_Actions to take_
- A) From the account of Abby Furco's illness below, list every treatment Abby is said to have undergone.
- B) Resume the account of Abby Furco's illness from its final sentence and extend it by a few paragraphs.

_Text excerpt_
+ + + + +
Miracles do happen, and the life story of Abby Furco is no better example of that.
This sweet 10-year-old girl has had a rough start early in life. At the age of just four, she was diagnosed with leukemia and doctors only gave her 20% chance of survival. The news crushed her parents’ world, but they knew their girl was a warrior and they never gave up fighting for her precious life.
“We were devastated,” Abby’s mom, Patty Furco, said. “We were basically told that she was going to die, there was very little hope.”
Abby went through so much. She had undergone a bone marrow transplant, a number of chemotherapy treatments, radiation and many trial drugs.
“We kept her surrounded by love because we knew at any moment we could lose her,” Patty said. “There were moments we didn’t know if she’d pull through, she has so many infections that could have ended her life. All we could do was watch her fight and try to get better.”
After extensive treatments, Abby started feeling better. She even rode a bike, played soccer, and went to school regularly. But around a year later, the cancer returned. This time, it was even more aggressive than the first time. All of a sudden, Abby lost the ability to walk.
+ + + + +
_Input data_
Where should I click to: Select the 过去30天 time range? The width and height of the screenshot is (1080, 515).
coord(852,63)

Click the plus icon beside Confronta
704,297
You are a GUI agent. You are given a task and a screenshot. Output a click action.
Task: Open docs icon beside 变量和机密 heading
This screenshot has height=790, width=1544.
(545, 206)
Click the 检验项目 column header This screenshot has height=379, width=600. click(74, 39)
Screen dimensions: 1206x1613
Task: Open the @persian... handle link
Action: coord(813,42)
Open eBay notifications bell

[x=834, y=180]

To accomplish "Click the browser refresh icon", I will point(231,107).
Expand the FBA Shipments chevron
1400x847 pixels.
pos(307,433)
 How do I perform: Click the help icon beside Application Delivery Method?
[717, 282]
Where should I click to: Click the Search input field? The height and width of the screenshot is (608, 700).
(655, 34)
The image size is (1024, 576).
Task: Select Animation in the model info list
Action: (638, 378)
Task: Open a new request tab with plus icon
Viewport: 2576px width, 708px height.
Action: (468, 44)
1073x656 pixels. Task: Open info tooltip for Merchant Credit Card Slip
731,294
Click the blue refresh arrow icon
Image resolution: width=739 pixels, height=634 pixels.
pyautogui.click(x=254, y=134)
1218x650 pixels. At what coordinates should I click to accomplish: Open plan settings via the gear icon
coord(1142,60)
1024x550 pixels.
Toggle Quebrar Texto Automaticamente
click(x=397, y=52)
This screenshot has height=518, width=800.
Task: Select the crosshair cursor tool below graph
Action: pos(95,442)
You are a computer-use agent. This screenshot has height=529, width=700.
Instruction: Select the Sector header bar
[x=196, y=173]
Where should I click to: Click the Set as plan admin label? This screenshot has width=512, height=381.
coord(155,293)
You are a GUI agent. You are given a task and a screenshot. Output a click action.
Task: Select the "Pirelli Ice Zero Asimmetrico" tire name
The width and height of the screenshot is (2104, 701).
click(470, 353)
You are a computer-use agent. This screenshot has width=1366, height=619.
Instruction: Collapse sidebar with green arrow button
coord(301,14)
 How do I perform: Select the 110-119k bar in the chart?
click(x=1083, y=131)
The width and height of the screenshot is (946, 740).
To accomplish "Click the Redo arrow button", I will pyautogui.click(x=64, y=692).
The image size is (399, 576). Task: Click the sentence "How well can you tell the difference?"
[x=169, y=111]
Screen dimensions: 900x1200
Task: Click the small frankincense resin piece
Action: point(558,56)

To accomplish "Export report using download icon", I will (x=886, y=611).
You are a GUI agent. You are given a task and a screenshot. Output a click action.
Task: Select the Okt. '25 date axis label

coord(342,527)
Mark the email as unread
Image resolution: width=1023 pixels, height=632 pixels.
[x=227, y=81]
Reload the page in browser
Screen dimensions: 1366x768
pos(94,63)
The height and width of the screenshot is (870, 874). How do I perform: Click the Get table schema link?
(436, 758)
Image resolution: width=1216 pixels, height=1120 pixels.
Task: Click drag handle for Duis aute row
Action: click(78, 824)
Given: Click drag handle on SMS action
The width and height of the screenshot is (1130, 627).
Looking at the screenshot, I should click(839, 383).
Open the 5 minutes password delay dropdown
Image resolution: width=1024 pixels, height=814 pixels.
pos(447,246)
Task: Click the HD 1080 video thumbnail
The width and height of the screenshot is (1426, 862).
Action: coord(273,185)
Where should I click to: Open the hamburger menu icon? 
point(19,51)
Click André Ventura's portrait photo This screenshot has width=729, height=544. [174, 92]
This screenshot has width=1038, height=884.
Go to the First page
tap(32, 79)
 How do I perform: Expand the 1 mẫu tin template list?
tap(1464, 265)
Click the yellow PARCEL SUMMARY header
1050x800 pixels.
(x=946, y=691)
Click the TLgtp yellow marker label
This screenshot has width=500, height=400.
+ + + + +
_Exercise answers_
- A)
- A bone marrow transplant
- A number of chemotherapy treatments
- Radiation
- Many trial drugs

- B)
“As hard as that first diagnosis was, this one tested every ounce of our being,” Patty recalled. “She became completely immobile, any movement hurt her and she hardly spoke.”
The girl was forced to undergo another bone marrow transplant, but this time, her body didn’t accept the donated marrow and she was diagnosed with Graft versus host disease (GvHD), a condition that might occur after an allogeneic transplant. In GvHD, the donated bone marrow or peripheral blood stem cells view the recipient’s body as foreign and attack it. This led to kidney failure and Abby was put on dialysis.
Her parents were told that there was nothing that could be done and that the time had come for their girl to be let go.
“Doctors told us it was time to let her go, she was only awake for like an hour each day,” Patty said. “We began preparing our other daughters for her death.”
Abby was placed in hospice and her heartbroken mom and dad were even told to consider planning her funeral.
However, just as everyone gathered around her to say that final goodbye, Abby opened her eyes and said something that left everyone speechless.
“She told us, ‘I have so much living to do,’” Patty recalled.
“We couldn’t believe it,” she added, “in a matter of days, weeks, months she started walking and getting stronger. It’s an absolute miracle.”
Abby’s sudden recovery couldn’t be medically explained. It left doctors puzzled. They didn’t have answers, and Abby’s parents didn’t look for any, all they cared for was that their girl didn’t die.
“We helped her get home on hospice. But when we started backing off, taking away treatments so she wasn’t on so many meds, she started getting better all on her own,” Abby’s doctor, pediatric hematologist and oncologist Jacob Wessler, said.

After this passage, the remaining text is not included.